• **Data section**:
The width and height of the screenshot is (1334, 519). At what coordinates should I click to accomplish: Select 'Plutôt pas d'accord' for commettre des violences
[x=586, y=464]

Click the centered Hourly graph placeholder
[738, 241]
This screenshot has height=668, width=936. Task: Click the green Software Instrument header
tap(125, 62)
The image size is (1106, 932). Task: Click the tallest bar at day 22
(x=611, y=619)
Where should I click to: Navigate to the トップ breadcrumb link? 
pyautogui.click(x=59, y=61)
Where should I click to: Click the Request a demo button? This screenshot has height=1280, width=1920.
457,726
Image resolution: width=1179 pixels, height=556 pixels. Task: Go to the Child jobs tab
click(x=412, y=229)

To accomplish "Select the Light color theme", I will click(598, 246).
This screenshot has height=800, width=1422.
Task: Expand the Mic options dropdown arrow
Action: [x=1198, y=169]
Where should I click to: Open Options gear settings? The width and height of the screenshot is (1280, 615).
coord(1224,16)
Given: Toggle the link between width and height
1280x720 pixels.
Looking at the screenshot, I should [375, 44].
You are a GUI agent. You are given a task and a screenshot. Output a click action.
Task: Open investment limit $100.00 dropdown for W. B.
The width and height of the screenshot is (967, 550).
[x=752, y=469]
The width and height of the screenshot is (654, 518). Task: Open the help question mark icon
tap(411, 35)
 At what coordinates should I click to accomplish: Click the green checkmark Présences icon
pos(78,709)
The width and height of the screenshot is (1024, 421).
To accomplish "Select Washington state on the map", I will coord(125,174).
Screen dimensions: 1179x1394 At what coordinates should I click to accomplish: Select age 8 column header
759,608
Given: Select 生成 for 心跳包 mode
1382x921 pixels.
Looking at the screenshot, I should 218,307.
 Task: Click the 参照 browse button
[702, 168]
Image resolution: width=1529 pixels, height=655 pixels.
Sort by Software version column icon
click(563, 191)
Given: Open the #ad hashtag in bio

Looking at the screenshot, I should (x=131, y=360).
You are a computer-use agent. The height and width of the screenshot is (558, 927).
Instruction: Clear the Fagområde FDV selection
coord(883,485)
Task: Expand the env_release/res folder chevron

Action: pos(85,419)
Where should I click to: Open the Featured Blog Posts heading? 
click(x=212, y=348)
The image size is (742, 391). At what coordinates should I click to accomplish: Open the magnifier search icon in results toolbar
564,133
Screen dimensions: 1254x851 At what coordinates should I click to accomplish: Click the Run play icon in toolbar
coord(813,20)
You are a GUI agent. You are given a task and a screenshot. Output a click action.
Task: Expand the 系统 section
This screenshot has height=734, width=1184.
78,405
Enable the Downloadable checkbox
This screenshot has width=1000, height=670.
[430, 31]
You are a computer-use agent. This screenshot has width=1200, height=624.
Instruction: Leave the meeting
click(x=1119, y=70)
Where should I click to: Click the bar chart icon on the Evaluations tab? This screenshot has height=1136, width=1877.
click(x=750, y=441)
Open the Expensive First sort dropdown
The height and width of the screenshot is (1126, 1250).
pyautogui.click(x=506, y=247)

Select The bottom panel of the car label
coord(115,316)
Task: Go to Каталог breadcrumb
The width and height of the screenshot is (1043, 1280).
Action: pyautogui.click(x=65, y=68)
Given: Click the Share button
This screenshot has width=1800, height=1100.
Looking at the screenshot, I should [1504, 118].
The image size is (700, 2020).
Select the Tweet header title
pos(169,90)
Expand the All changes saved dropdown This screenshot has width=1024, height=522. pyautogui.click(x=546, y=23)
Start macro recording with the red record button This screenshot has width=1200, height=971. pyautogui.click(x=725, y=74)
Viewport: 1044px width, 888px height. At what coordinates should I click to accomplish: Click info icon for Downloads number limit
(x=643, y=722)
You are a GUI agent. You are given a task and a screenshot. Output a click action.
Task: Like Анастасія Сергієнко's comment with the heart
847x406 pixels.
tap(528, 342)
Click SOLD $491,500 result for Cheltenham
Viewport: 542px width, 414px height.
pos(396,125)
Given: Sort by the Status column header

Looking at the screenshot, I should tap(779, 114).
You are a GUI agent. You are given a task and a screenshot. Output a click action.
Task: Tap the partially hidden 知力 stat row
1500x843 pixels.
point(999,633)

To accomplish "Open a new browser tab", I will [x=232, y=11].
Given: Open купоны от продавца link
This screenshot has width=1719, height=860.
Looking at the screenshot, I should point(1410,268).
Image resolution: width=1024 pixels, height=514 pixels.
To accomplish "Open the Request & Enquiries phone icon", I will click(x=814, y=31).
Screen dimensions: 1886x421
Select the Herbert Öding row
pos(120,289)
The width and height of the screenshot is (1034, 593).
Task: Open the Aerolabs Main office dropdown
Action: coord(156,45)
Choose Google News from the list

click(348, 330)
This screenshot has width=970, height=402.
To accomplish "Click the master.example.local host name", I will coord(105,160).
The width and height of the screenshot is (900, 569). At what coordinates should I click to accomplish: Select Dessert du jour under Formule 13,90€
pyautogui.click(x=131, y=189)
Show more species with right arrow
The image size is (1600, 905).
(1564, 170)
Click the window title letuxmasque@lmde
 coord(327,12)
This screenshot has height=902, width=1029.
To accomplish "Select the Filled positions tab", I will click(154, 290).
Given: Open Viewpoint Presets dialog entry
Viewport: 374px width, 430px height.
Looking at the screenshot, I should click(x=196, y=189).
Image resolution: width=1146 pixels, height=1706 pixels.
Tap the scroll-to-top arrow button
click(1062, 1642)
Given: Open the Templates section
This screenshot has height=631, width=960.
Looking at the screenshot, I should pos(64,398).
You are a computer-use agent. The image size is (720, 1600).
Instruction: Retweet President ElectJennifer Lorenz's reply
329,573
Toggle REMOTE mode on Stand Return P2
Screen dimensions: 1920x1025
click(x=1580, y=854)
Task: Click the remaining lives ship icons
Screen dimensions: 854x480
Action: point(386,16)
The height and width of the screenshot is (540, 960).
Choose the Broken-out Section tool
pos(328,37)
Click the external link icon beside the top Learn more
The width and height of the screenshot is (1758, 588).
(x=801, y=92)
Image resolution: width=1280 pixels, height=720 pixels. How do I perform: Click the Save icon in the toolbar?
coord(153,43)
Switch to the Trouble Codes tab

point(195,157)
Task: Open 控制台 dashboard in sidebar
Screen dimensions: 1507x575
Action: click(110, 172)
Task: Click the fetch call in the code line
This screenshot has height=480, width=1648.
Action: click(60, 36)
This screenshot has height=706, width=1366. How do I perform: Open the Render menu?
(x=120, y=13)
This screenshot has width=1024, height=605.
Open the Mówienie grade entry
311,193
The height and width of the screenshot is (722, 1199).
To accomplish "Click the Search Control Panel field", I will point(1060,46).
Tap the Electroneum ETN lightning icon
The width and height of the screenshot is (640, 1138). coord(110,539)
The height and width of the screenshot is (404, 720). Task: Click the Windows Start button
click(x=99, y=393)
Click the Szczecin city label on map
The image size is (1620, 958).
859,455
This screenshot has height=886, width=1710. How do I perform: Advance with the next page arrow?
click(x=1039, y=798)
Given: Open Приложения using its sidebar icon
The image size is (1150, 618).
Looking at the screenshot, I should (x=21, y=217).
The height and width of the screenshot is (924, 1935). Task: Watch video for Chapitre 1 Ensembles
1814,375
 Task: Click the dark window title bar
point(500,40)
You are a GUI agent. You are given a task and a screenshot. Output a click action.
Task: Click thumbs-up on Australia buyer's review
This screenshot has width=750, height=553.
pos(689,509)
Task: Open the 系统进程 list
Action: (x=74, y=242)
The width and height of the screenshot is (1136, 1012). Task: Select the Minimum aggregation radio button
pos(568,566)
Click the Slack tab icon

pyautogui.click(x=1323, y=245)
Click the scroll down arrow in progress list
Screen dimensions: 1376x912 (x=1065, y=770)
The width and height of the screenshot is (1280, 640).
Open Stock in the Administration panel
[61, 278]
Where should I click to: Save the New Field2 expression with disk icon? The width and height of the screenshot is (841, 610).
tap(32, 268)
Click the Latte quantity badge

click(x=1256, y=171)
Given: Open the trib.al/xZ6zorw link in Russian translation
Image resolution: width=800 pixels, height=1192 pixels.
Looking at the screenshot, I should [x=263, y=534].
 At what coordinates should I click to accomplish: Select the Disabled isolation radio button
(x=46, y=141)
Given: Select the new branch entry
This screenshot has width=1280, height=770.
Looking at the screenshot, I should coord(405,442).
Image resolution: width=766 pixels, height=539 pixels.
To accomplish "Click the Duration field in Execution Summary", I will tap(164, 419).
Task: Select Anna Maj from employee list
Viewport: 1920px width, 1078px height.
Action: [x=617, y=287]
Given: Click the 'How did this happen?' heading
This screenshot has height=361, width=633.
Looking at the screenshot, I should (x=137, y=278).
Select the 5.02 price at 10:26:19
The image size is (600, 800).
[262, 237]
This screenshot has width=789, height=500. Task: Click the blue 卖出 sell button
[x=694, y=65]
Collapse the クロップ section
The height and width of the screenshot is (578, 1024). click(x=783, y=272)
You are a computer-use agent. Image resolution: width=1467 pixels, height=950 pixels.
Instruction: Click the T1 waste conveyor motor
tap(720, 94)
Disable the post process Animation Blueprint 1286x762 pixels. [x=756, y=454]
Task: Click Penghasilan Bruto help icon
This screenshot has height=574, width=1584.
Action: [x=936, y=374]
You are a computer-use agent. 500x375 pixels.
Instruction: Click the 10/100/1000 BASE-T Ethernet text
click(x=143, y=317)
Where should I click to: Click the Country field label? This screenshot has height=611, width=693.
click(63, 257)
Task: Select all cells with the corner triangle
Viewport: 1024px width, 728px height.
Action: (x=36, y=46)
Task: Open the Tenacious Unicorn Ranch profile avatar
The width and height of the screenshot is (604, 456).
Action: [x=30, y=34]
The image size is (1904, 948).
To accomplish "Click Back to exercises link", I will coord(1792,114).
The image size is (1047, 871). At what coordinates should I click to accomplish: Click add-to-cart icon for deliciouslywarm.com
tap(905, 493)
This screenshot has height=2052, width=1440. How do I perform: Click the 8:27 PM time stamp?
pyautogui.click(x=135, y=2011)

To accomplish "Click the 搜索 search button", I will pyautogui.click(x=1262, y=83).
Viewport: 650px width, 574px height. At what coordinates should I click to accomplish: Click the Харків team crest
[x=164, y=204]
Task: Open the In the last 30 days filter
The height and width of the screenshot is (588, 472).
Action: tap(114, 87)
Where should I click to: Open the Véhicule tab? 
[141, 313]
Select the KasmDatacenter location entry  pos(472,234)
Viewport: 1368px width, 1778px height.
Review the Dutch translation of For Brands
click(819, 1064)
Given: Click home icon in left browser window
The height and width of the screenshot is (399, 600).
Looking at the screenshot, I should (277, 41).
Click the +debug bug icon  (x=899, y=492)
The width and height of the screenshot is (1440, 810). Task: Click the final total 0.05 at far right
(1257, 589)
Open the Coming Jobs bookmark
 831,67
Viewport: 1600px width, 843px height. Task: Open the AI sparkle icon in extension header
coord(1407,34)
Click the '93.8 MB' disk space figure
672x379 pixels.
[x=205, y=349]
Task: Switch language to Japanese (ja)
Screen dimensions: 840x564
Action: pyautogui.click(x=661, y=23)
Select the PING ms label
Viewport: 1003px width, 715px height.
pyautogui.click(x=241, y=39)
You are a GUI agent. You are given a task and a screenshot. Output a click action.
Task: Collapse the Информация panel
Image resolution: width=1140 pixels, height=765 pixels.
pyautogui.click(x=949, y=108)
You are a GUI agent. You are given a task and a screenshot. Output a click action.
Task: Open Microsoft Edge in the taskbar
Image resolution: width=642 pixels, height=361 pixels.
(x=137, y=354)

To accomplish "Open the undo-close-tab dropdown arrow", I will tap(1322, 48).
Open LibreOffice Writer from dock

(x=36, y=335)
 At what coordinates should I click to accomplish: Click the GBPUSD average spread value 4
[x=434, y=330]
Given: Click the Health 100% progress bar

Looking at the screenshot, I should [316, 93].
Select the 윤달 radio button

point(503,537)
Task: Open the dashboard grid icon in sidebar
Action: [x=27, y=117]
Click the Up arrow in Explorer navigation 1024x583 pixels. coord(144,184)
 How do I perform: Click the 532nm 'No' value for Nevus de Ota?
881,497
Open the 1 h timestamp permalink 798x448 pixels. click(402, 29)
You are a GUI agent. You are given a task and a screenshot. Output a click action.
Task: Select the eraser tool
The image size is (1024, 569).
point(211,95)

• **Action item**: Lines holding the word "browser" in the entries above are the ones to pull out. Copy them all.

• **Written solution**:
To accomplish "Open a new browser tab", I will [x=232, y=11].
Given: Click home icon in left browser window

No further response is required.